[GOAL OF THE EXERCISE] Everything below from the line with "Task: Open the units dropdown for part (b)" through the line with "944x591 pixels." must be retyped exactly, except the pictures.

[SOURCE DATA]
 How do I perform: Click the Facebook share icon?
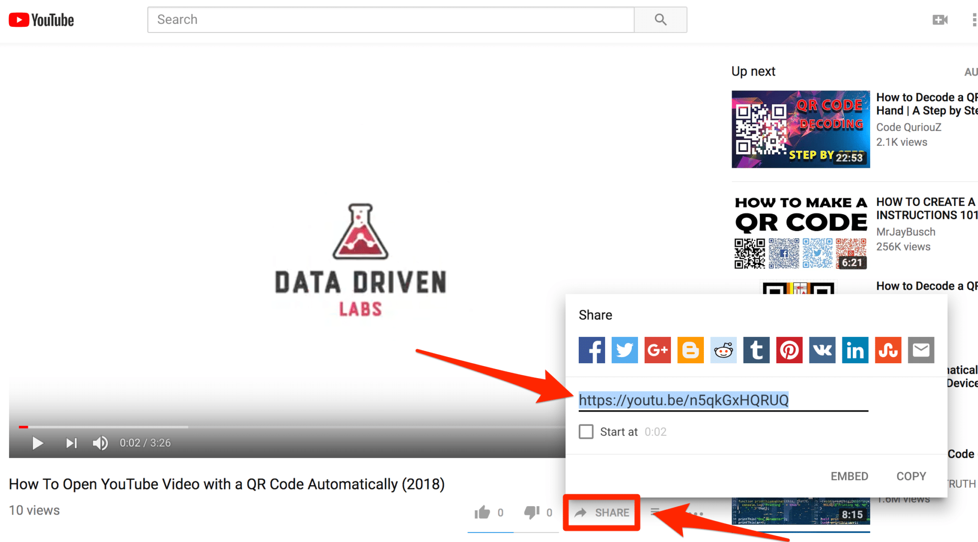[591, 350]
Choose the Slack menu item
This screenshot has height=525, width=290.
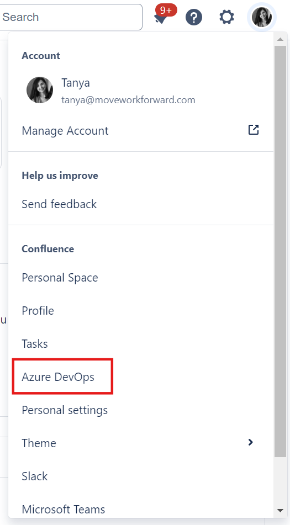[141, 476]
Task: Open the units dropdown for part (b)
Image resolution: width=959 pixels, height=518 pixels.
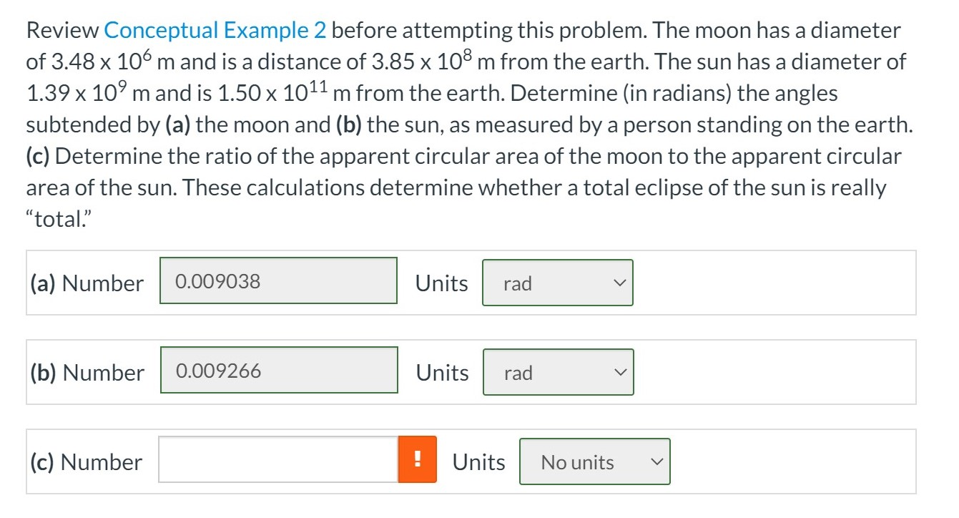Action: pyautogui.click(x=558, y=372)
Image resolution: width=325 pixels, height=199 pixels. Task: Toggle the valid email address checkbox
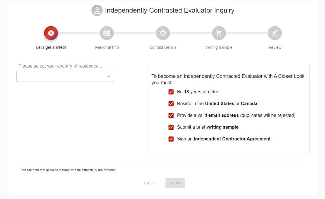point(171,115)
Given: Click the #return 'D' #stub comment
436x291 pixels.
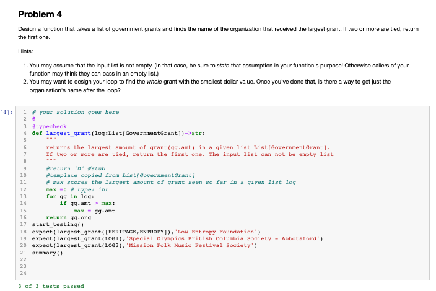Looking at the screenshot, I should point(76,168).
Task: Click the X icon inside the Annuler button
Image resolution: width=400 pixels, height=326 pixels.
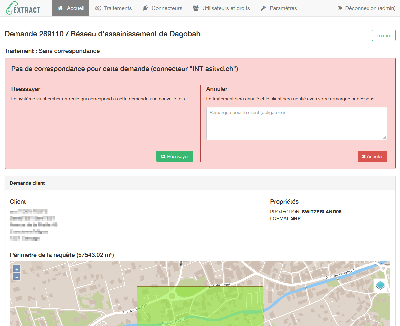Action: 364,156
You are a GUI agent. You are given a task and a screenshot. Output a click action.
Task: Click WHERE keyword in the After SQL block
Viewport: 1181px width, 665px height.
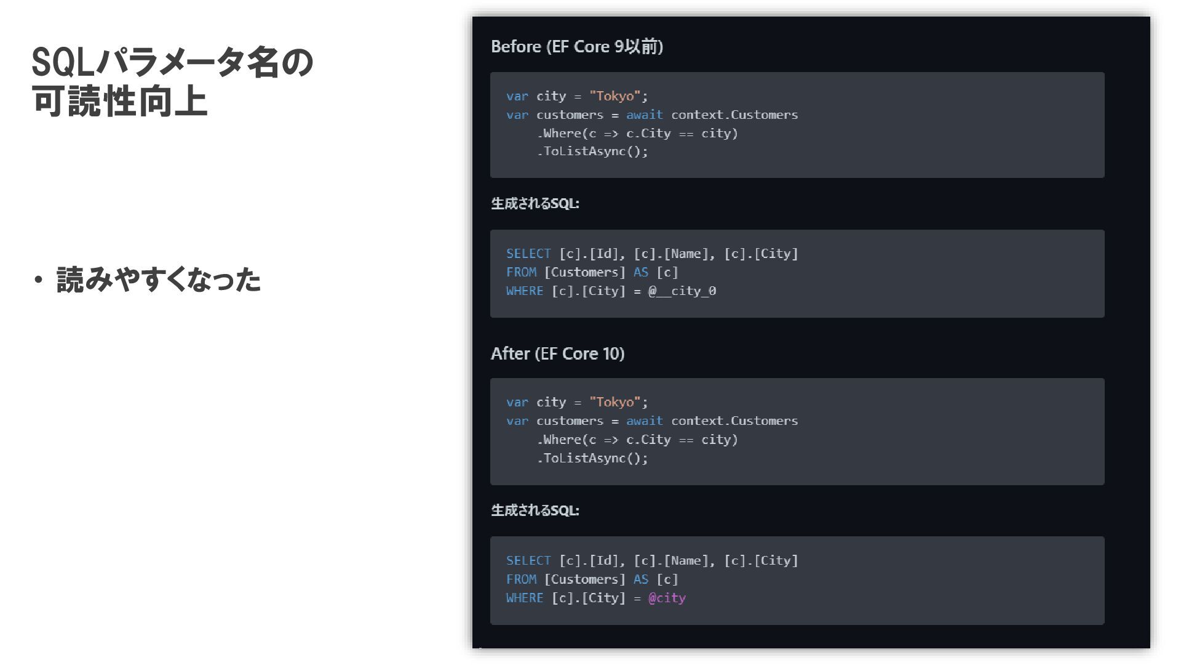point(525,598)
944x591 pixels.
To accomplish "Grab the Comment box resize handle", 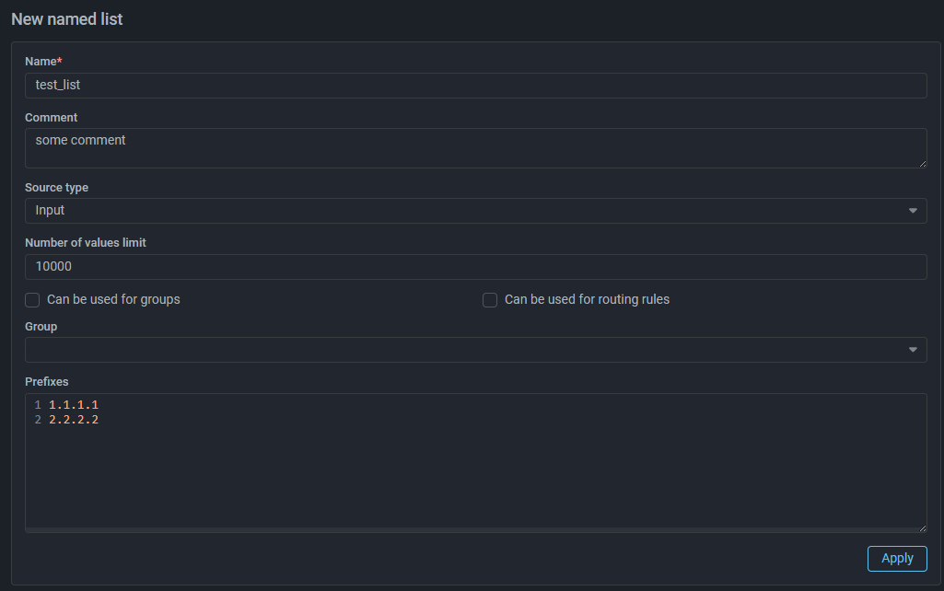I will coord(922,163).
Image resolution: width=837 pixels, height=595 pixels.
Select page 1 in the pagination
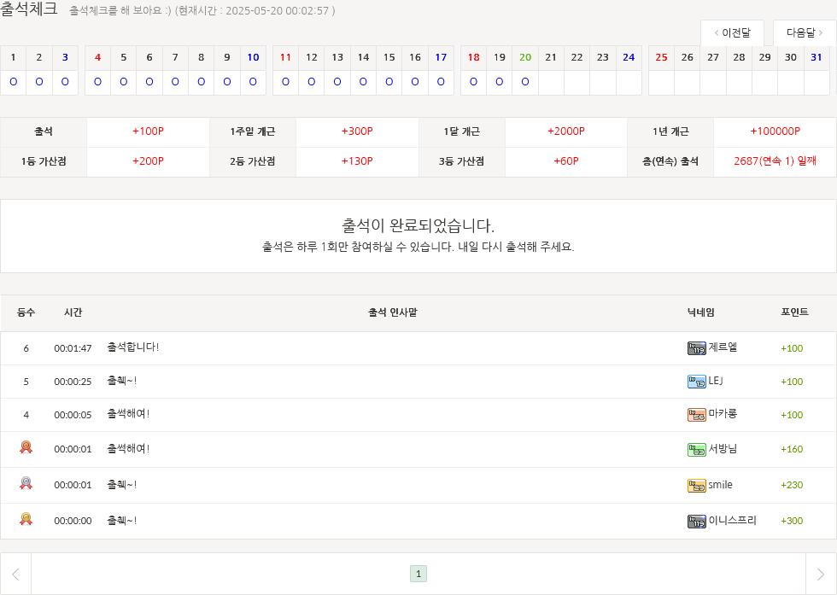click(x=419, y=574)
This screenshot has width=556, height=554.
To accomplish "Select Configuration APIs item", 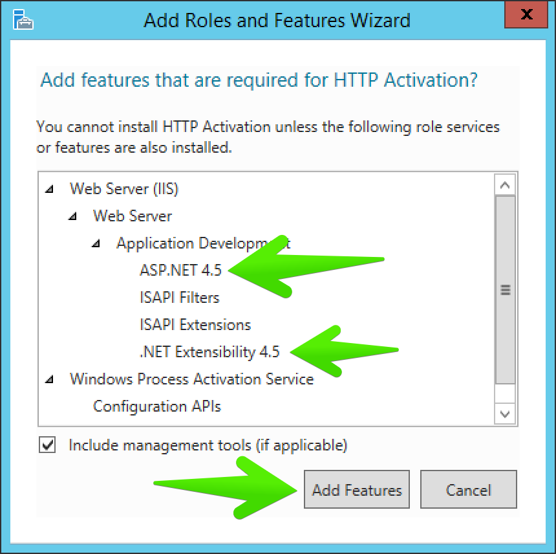I will [156, 406].
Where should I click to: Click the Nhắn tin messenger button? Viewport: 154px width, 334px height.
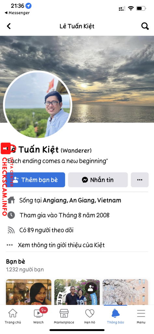(x=98, y=180)
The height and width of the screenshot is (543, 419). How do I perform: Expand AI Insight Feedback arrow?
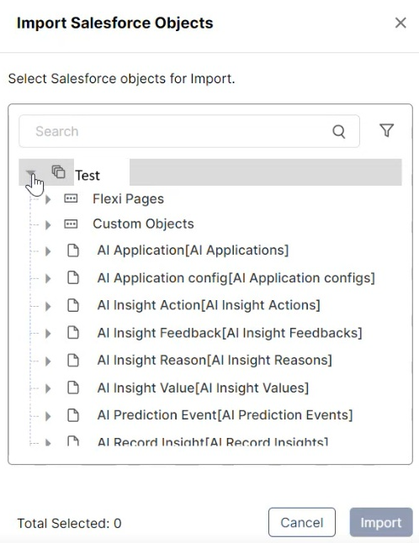point(48,334)
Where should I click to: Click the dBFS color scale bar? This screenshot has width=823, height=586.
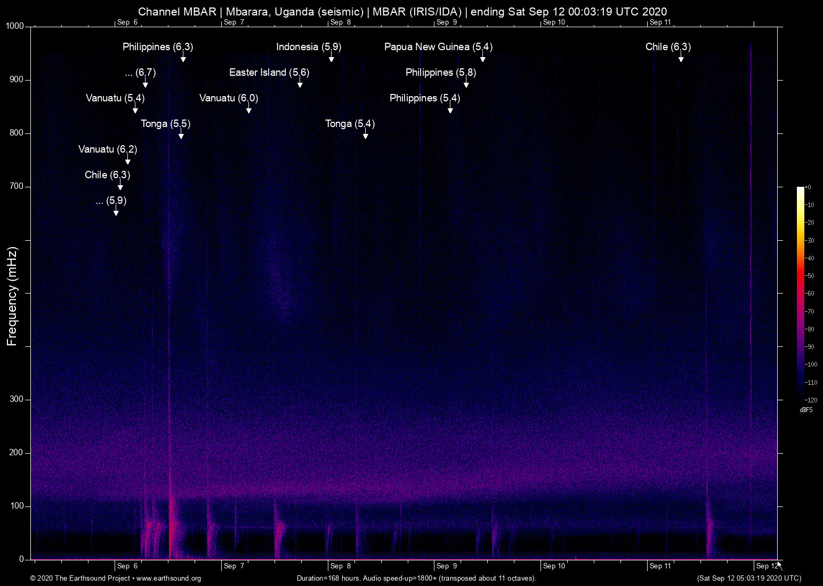pyautogui.click(x=800, y=292)
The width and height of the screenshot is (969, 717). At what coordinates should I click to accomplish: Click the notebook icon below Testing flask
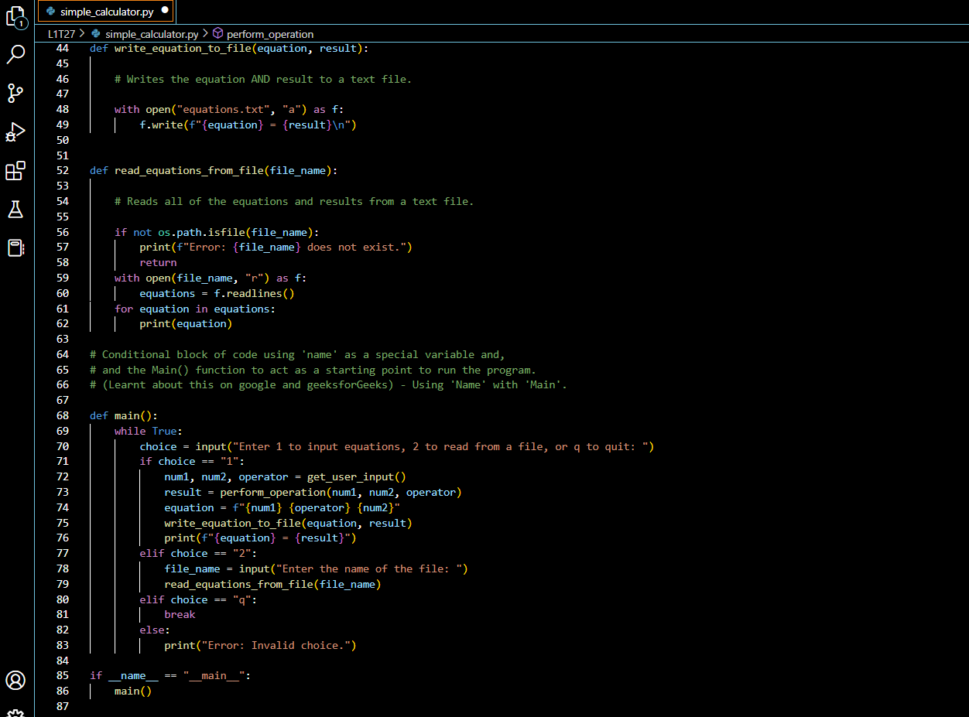tap(15, 248)
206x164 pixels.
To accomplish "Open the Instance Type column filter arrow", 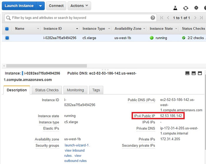I will tap(109, 29).
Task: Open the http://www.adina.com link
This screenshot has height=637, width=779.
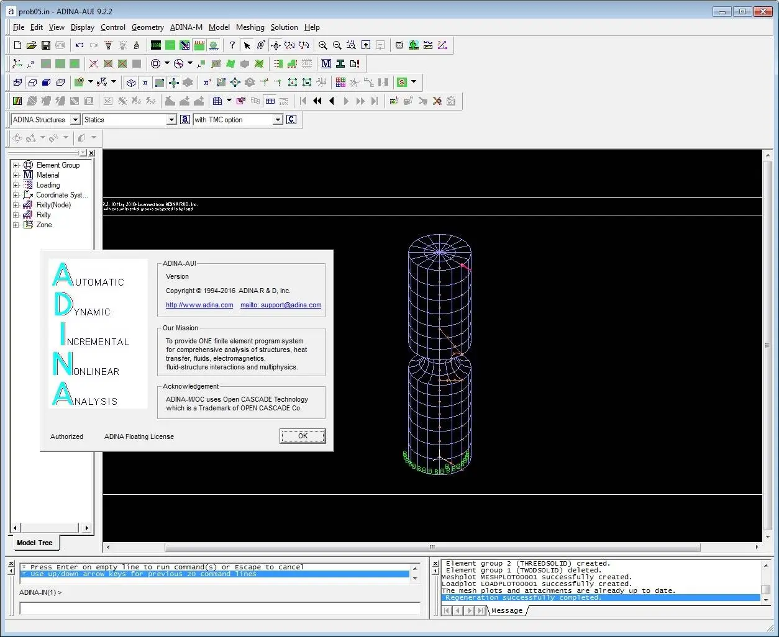Action: click(x=199, y=305)
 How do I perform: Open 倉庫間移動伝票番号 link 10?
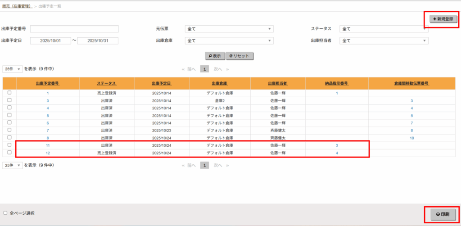coord(411,138)
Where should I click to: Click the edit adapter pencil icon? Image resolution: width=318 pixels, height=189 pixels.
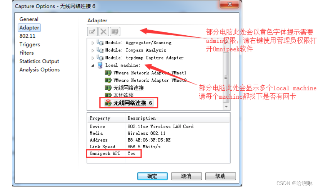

[OUTPUT OF THE TASK]
Task: Open the units dropdown for part (b)
Image resolution: width=959 pixels, height=518 pixels.
Action: pyautogui.click(x=558, y=372)
Image resolution: width=325 pixels, height=199 pixels. Task: Toggle the valid email address checkbox
point(171,115)
Given: Click the #return 'D' #stub comment
436x291 pixels.
Looking at the screenshot, I should point(76,168).
Task: Click the X icon inside the Annuler button
Image resolution: width=400 pixels, height=326 pixels.
Action: 364,156
You are a GUI agent. You are given a task and a screenshot. Output a click action.
Task: Click WHERE keyword in the After SQL block
Viewport: 1181px width, 665px height.
point(525,598)
944x591 pixels.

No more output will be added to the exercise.